El libreto -obra de Richard M. Morse- sostiene el apego de nuestras sociedades a una cultura política muy antigua, fincada en la tradición de la ley natural y la fe en una relación mística entre el pueblo y el monarca. Esta teología política, aunada a la veneración por los caudillos, ha hecho difícil nuestro tránsito a la democracia liberal. Para ser legítimo -dice Morse- un gobierno (bendecido o no por las urnas) responde a otra mentalidad, que resumí en un (aterrador) decálogo.

1.- El mundo es algo natural, no se construye. «En estos países, el sentimiento de que el hombre es responsable de su mundo es menos profundo y está menos extendido que en otros lugares […]».

2.- Desdén por la ley escrita. «Este sentimiento innato para la ley natural va acompañado de una actitud menos formal hacia las leyes que formula el hombre […]».

3.- Indiferencia a los procesos electorales. «Las elecciones libres difícilmente se revestirán de la mística que se les confiere en países protestantes».

4.- Desdén hacia los partidos y las prácticas de la democracia. Tampoco son apreciados los partidos políticos que se alternan en el poder, los procedimientos legislativos o la participación política voluntaria y racionalizada.

5.- Tolerancia con la ilegalidad. La primacía de la ley natural sobre la ley escrita acepta prácticas y costumbres incluso delictivas que en otras sociedades están penadas, pero que en estas se ven como «naturales».

6.- Entrega absoluta del poder al dirigente. El pueblo soberano entrega (no solo delega) el poder al dirigente. Es decir, en América Latina prevalece el antiguo pacto original ibérico del pueblo con el monarca.

7.- Derecho a la insurrección. La gente conserva «un agudo sentido de lo equitativo y de la justicia natural» y «no es insensible ante los abusos del poder enajenado». Por eso, los cuartelazos y las revoluciones -tan comunes en América Latina- suelen nacer del agravio de una autoridad que se ha vuelto ilegítima. No es preciso que la insurrección cuente con un programa elaborado: basta que reclame una soberanía de la que se ha abusado tiránicamente.

8.- Carisma psicológico y moral. Un gobierno legítimo no necesita una ideología definida, ni efectuar una redistribución inmediata y efectiva de bienes y riquezas, ni contar con el voto mayoritario. Un gobierno legítimo debe tener «un sentido profundo de urgencia moral» que a menudo encarna en «dirigentes carismáticos con un atractivo psico-cultural especial». Los tiranos no pueden ser legítimos.
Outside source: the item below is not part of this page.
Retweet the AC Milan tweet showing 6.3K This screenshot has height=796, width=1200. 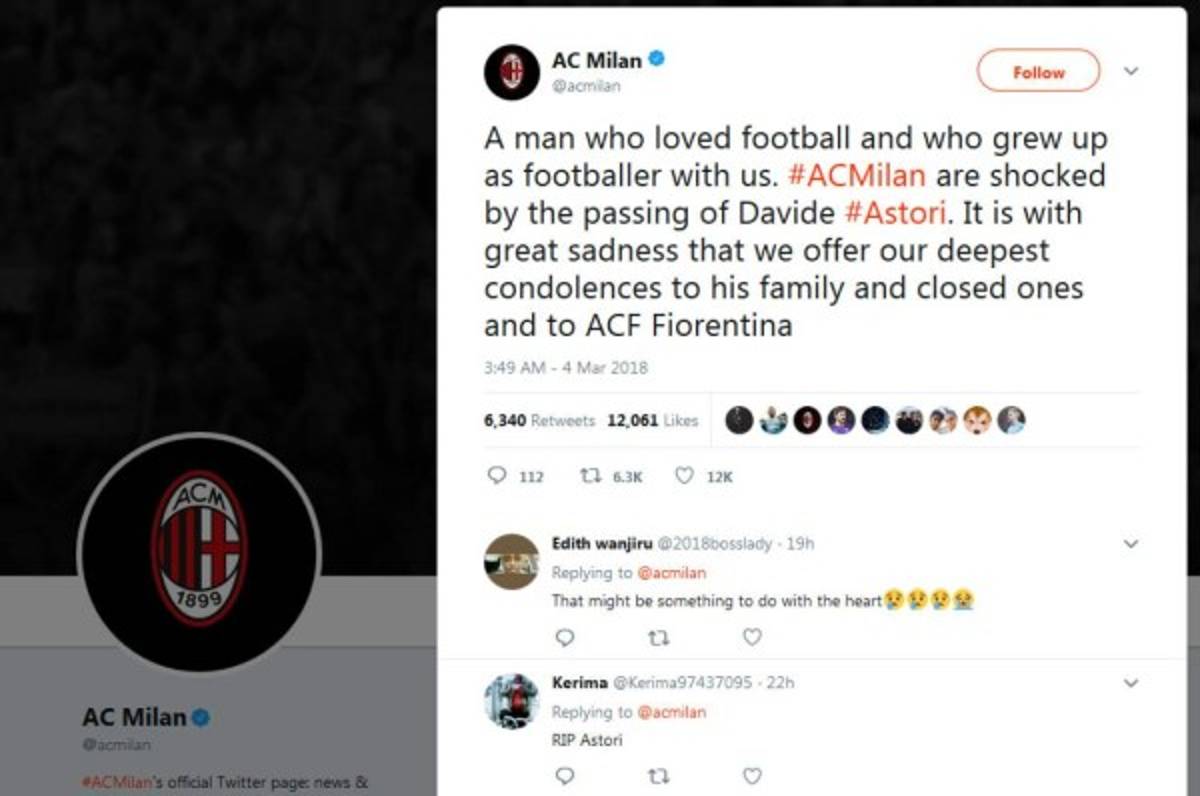coord(589,477)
9.- Apelación formal al orden constitucional. Una vez en el poder, para superar el personalismo (rutinizar el carisma), el dirigente debe dar importancia al legalismo puro como vía a la institucionalización de su gobierno.

10.- El gobierno es cabeza y centro de la nación. Como el monarca español, «el gobierno nacional […] funciona como fuente de energía, coordinación y dirigencia para los gremios, sindicatos, entidades corporativas, instituciones, estratos sociales y regiones geográficas».

Aunque admito la profundidad de estas «premisas culturales», me niego a admitir su ciego dictado. Suponen un determinismo oprimente. Son las raíces del presidencialismo patrimonialista mexicano del siglo XX. Son las que justificaron gobiernos autocráticos que comenzaron por ofrecer la salvación y terminaron por dejar un legado de dolor, opresión y miseria. Regímenes que, para colmo, una vez que acceden al poder, no lo dejan. Cuba y Venezuela son un ejemplo.

Basado en el decálogo, propongo esta definición crítica del populismo:

Un líder carismático con «atractivo psico-cultural» llega al poder por la vía de los votos y con la fuerza de los antiguos demagogos promete instaurar el reino del bien común, ya sea la Arcadia del pasado o la inminente utopía. Pero como la realidad se resiste al orden cristiano, y como el líder alberga ambiciones de perpetuidad, y como los procesos electorales son para él medios para alcanzar el poder absoluto, procederá a minar, lenta o apresuradamente, las leyes, instituciones y libertades de la democracia, hasta asfixiarlas.

En un futuro no lejano, los mexicanos sabremos si el libreto prevalece. En ese caso, el frágil edificio de la democracia liberal correrá un grave riesgo. Pero la historia mexicana es también una hazaña de la libertad.